- Independent mental health service
Cygnet Acer Clinic
Report from 31 July 2024 assessment
Contents
On this page
- Overview
- Learning culture
- Safe systems, pathways and transitions
- Safeguarding
- Involving people to manage risks
- Safe environments
- Safe and effective staffing
- Infection prevention and control
- Medicines optimisation
Safe
Leaders ensured that there was a positive culture of safety where safety events were reported and investigated. Staff and leaders ensured that the environment was safe for people who used the service. Staff worked in partnership with people to manage their risks based on the individual person’s needs.
This service scored 75 (out of 100) for this area. Find out what we look at when we assess this area and How we calculate these scores.
Learning culture
Leaders ensured that people had time to discuss any learning from incidents and any to take any actions that were required to reduce the risk of repeated incidents occurring.
Leaders explained that lessons learnt were shared in every morning meeting, and reflective practice groups.
Leaders had a clear process in place to ensure that safety events were reported, investigated, and any lessons learnt were shared not just across the service but across the providers other services.
Safe systems, pathways and transitions
We did not look at Safe systems, pathways and transitions during this assessment. The score for this quality statement is based on the previous rating for Safe.
Safeguarding
We did not look at Safeguarding during this assessment. The score for this quality statement is based on the previous rating for Safe.
Involving people to manage risks
We observed that people were involved in managing their individual risk behaviours. People worked with staff to identify property or times of the day their risks were increased and planned for this. For example, locking certain types of property in lockable cupboards in their bedroom to minimise their risk.
We observed that staff worked with people to understand and manage risks. Risk assessments clearly identified individual peoples triggers for potential of increasing their own risks. In addition, the risk assessments highlighted coping strategies that people found useful that they could use to reduce their risk and staff supported them with this. We heard of examples of people talking to staff about their concerns and staff supporting them to manage their anxieties. For example, increasing escorts to support access the community or using sensory equipment. It was evident in the daily morning meeting that staff and leaders were fully aware of peoples risks and how to manage and support them.
Every morning the multi-disciplinary team met to review each person’s risk. They looked at the risk profile of each individual for the previous 24 hours and determined if their level of risk and nursing observations needed to be increased. We heard discussion about fluctuations in mood, concordance with medicines and risk incidents. Each person’s risk assessment was updated in the meeting. At times people did need to either restrictions placed on access to their property or extra staff support to carry out activities, to maintain their safety, but this was carried on a patient by patient basis.
Safe environments
Although people did not want to talk to us during this assessment, we observed people being relaxed in the hospital environment. It was evident in peoples care records that they had been supported by staff to maintain their safety when they voiced concerns or used maladaptive coping strategies to manage their distress.
Staff and leaders reported any environmental issues or concerns in the morning risk meeting. These task were given to the estates team who would take action to remedy the concerns.
Staff were observed completing observations in both the communal lounge area and bedspace corridor depending on the location and observation level of patients. We reviewed governance data in relation to incidents of ligatures and acts of deliberate self-harm. We found there had been a significant reduction for both. On average between January 2024 to April 2024 there had been a total of 85 ligature incidents. In May 2024 there was a total of 34 incidents. Between January and April 2024, the average number of incidents of deliberate self-harm was 186. In May there were 84 of this type of incident reported.

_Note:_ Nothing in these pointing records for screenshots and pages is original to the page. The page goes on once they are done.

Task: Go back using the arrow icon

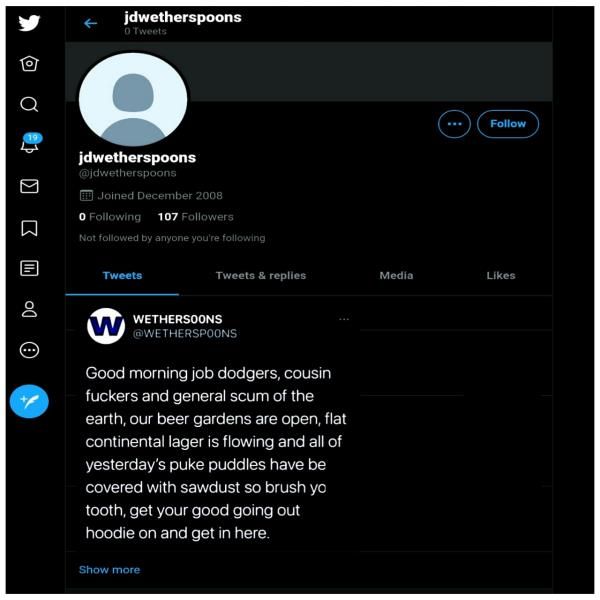Action: point(90,23)
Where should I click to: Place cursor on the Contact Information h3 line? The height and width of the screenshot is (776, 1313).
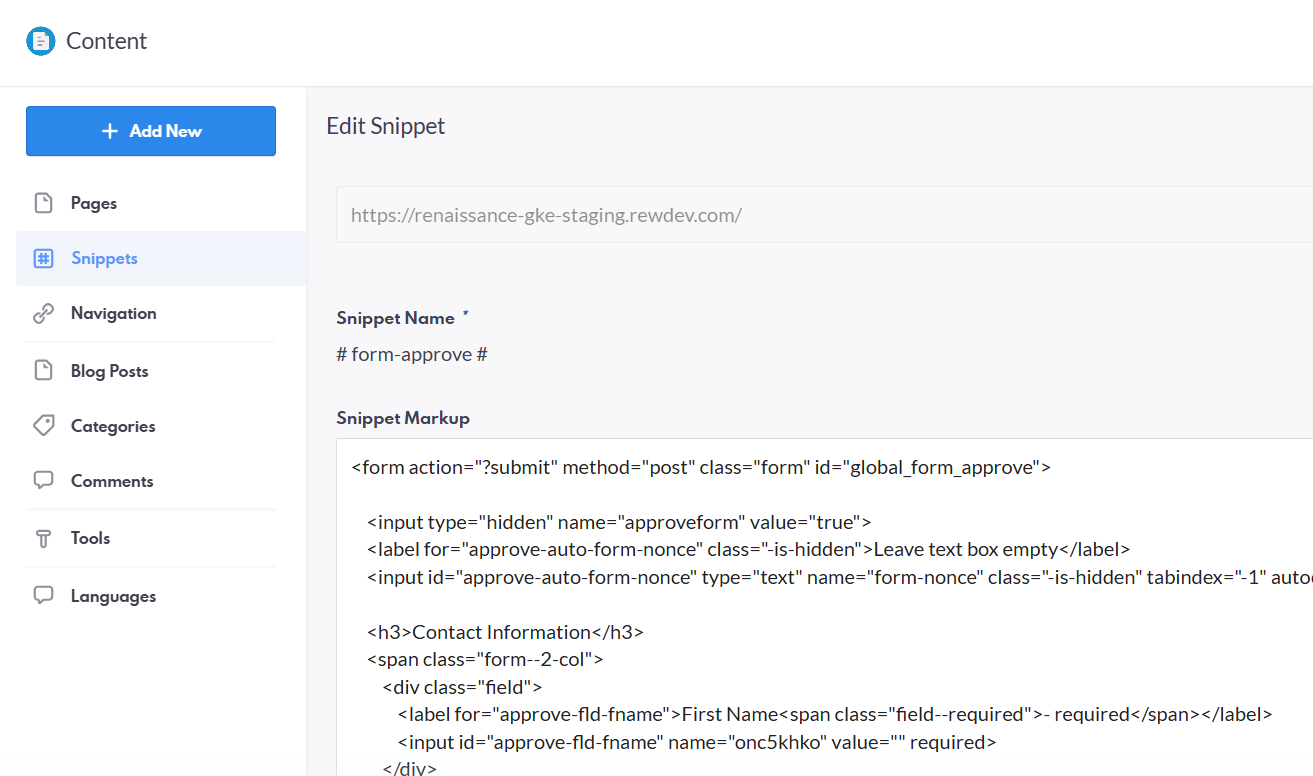click(505, 632)
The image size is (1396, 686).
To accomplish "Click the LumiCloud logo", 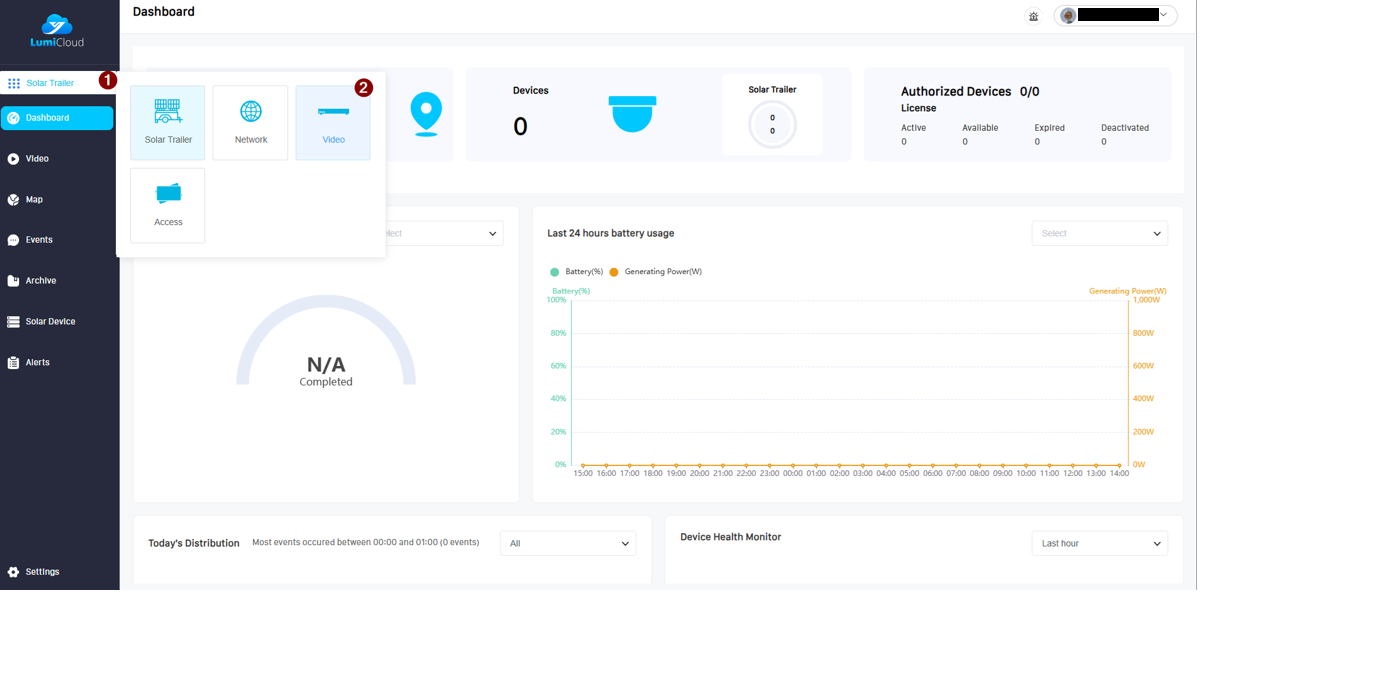I will 57,31.
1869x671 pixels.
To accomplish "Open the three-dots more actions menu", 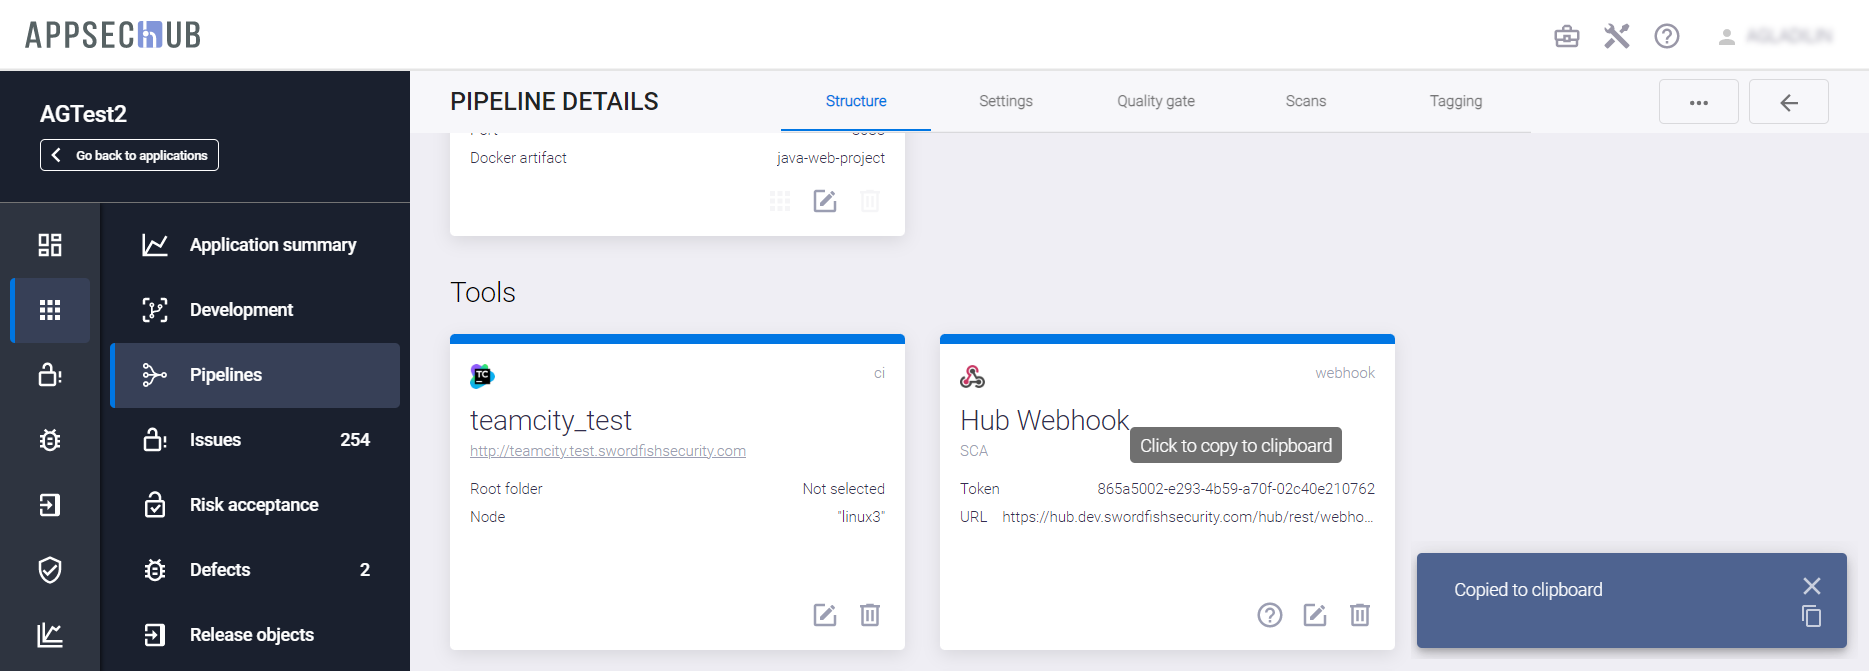I will (1698, 102).
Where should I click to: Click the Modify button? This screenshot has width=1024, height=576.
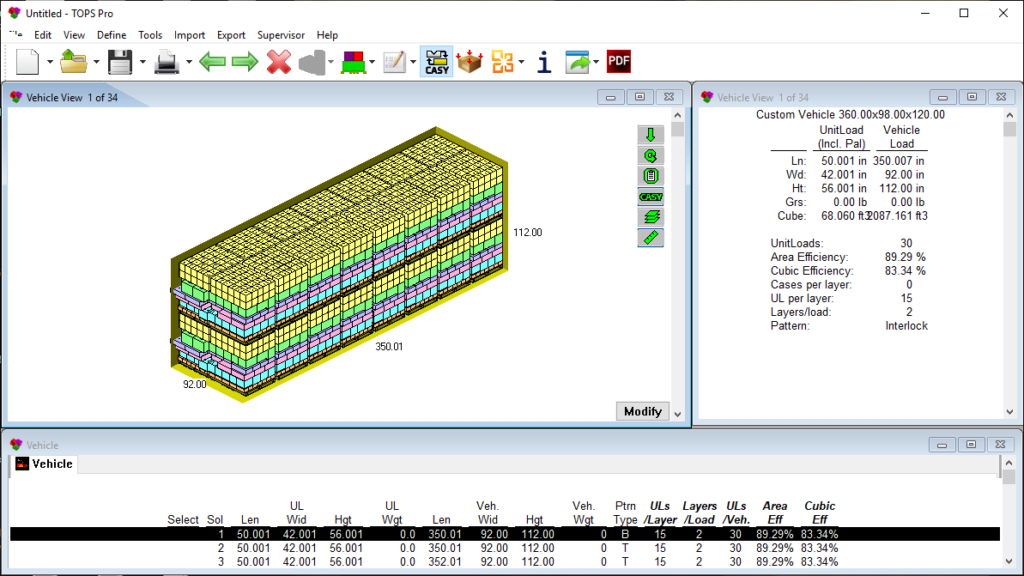(642, 411)
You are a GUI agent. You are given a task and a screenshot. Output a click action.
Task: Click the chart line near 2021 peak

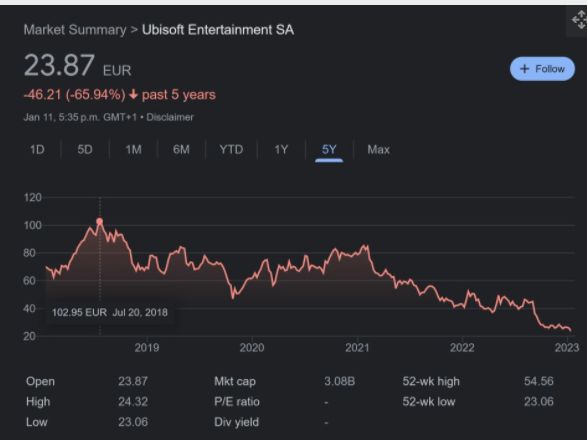click(364, 247)
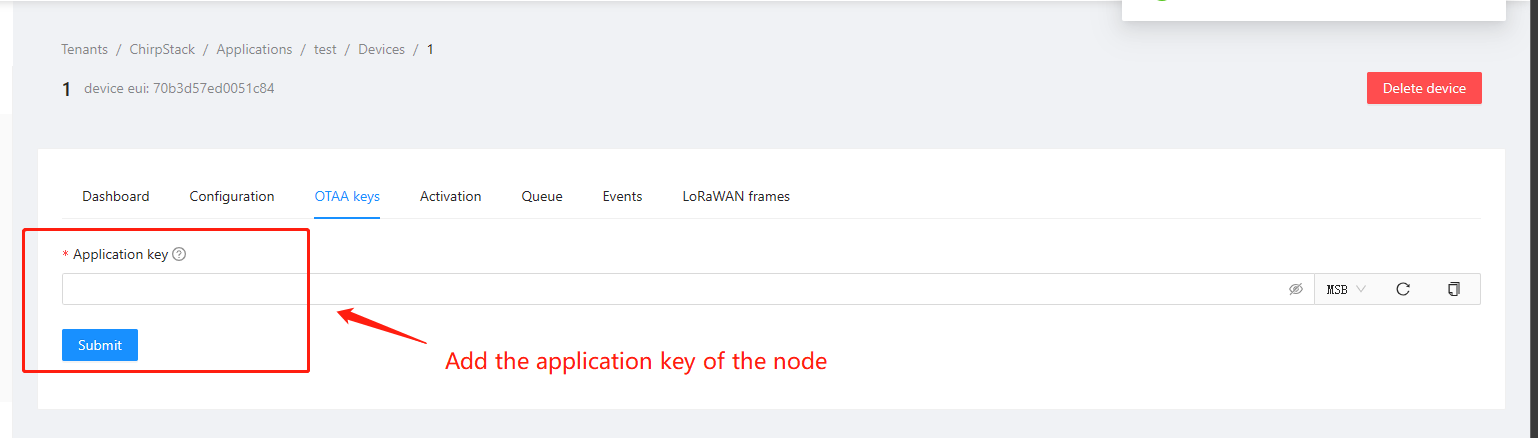Generate random key with the refresh icon
1538x438 pixels.
(1403, 289)
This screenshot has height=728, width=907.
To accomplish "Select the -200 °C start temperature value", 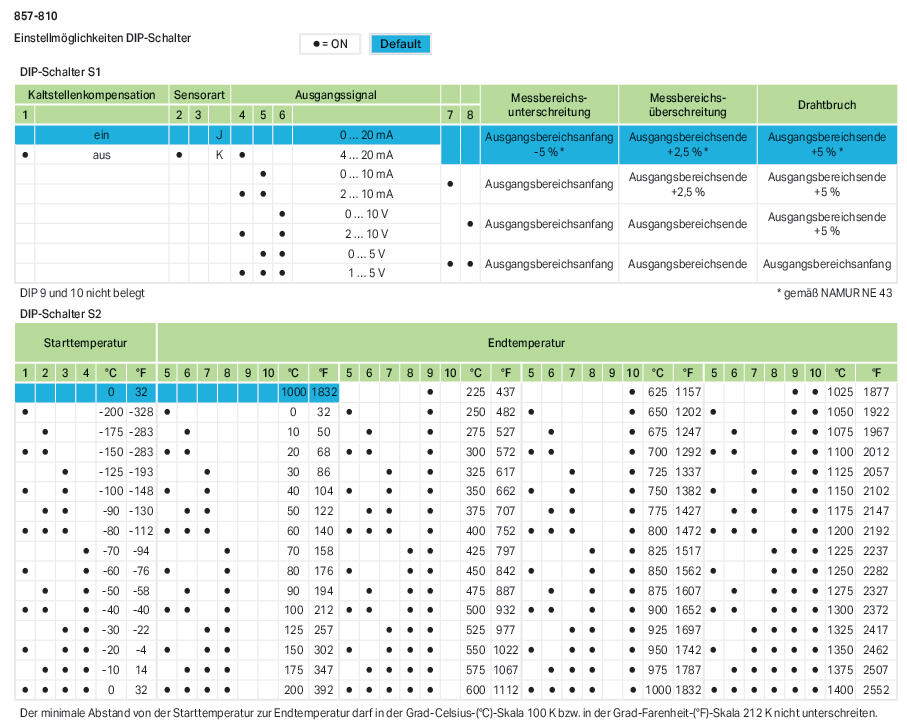I will tap(110, 412).
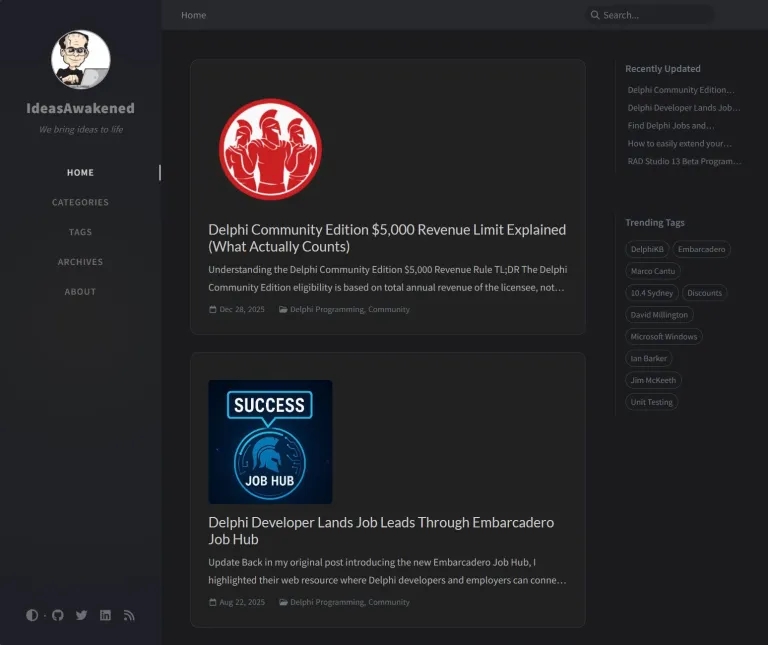
Task: Click the search magnifier icon
Action: 595,15
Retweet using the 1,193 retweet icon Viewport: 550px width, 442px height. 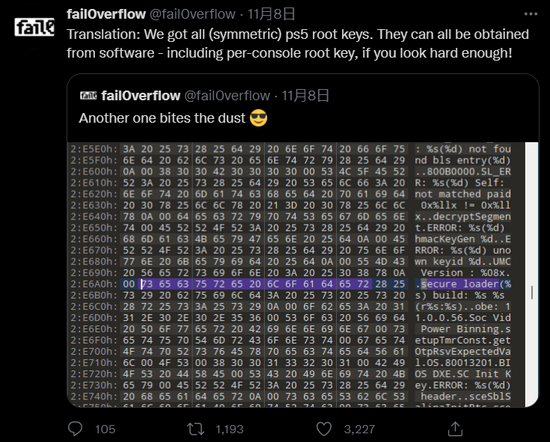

Managers had completed and regularly reviewed ligature risk assessments. The last one had been completed in May 2024. It clearly highlighted areas of risk and all the potential ligature points, clinical and environmental actions that are required to mitigate the risk. The audit identified if there are any blind spots in the specific area and how it was mitigated. For example, in peoples bedrooms there were blind spots behind the separator wall and ensuite. The audit highlighted that the clinical action to mitigate the risk was for staff to enter room to observe fully environment action. Convex mirrors were also in place as further mitigation. Leaders had produced a ligature hot spot pictorial guidance booklet for staff. It had pictures of potential suspended ligature points. This booklet clearly highlighted to staff what and where to observe for potential ligature incidents. In addition, we noted that the ligature audit clearly noted where there were door handles and window restrictors in place and that these need to be audited on a monthly basis. We reviewed these documents and found that they had been completed in line with the audit.
Safe and effective staffing
We did not look at Safe and effective staffing during this assessment. The score for this quality statement is based on the previous rating for Safe.
Infection prevention and control
We did not look at Infection prevention and control during this assessment. The score for this quality statement is based on the previous rating for Safe.
Medicines optimisation
We did not look at Medicines optimisation during this assessment. The score for this quality statement is based on the previous rating for Safe.